Finalmente, el Código Civil y Comercial de la Nación, promulgado en 2015, dispuso en su art. 18 el derecho de las comunidades indígenas a la posesión y propiedad comunitaria de las tierras que tradicionalmente ocupan, en línea con el texto constitucional.

El texto constitucional, el Convenio 169 de OIT y las leyes vigentes otorgan amplios derechos a las comunidades, haciendo hincapié en el mantenimiento de su cultura e integridad. Se ve claramente un camino que va desde la incorporación forzosa mediante su “trato pacífico” y conversión en 1853, para en 1985 adherir a la idea imperante en ese momento de integración a la vida de la nación respetando sus costumbres, y finalmente pasar al paradigma del respeto pleno a su forma de vida y cultura.

Los temas en juego

Hay, entonces, un marco constitucional y regulatorio concreto, en el que la Nación argentina reconoce la preexistencia étnica y cultural de los pueblos indígenas, agregando la palabra “argentinos” (art. 75 inc. 17 de la Constitución). Una lectura desapasionada permite entonces entender que hay dos fuerzas que deben integrarse. Por una parte, el reconocimiento por parte del Estado de las comunidades como tales, y por otra, que tal afirmación se da en el marco de la República Argentina.

Este matiz es de enorme magnitud, ya que uno de los temas en debate en la cuestión de los pueblos originarios es el alcance del principio de autodeterminación. Simplificando, este concepto nos permite justificar el derecho de un pueblo, en un territorio determinado, a darse sus propias leyes y forma de gobierno.

Así, la Argentina lo adopta en el art. 1° del texto constitucional, mediante la forma representativa, republicana y federal. No queda entonces otra alternativa que integrar la totalidad de las normas vinculadas a la materia, con este principio rector de la vida institucional argentina.
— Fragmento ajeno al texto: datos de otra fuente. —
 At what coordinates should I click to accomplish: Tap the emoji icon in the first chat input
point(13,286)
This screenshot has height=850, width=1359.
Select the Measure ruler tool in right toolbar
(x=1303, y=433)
¿Podría existir, por el contrario, una o varias “naciones originarias” dentro de la Nación Argentina? Si la respuesta fuera afirmativa, estaríamos entonces ante una situación de enorme complejidad, donde el “principio de autodeterminación” aplicaría de la misma manera a los pueblos originarios como a los que no lo son. 

Siguiendo con la respuesta afirmativa, está claro que los mecanismos de solución de conflictos no serían institucionales o legales, ya que estaríamos en una realidad previa a la organización constitucional. En efecto, si las “naciones originarias” consideran que el art. 1° del texto de la carta magna no les resulta aplicable, queda entonces (llevando la cuestión hasta sus últimas consecuencias) la idea secesionista, al estilo Cataluña o el “País Vasco”, por poner algunos ejemplos. 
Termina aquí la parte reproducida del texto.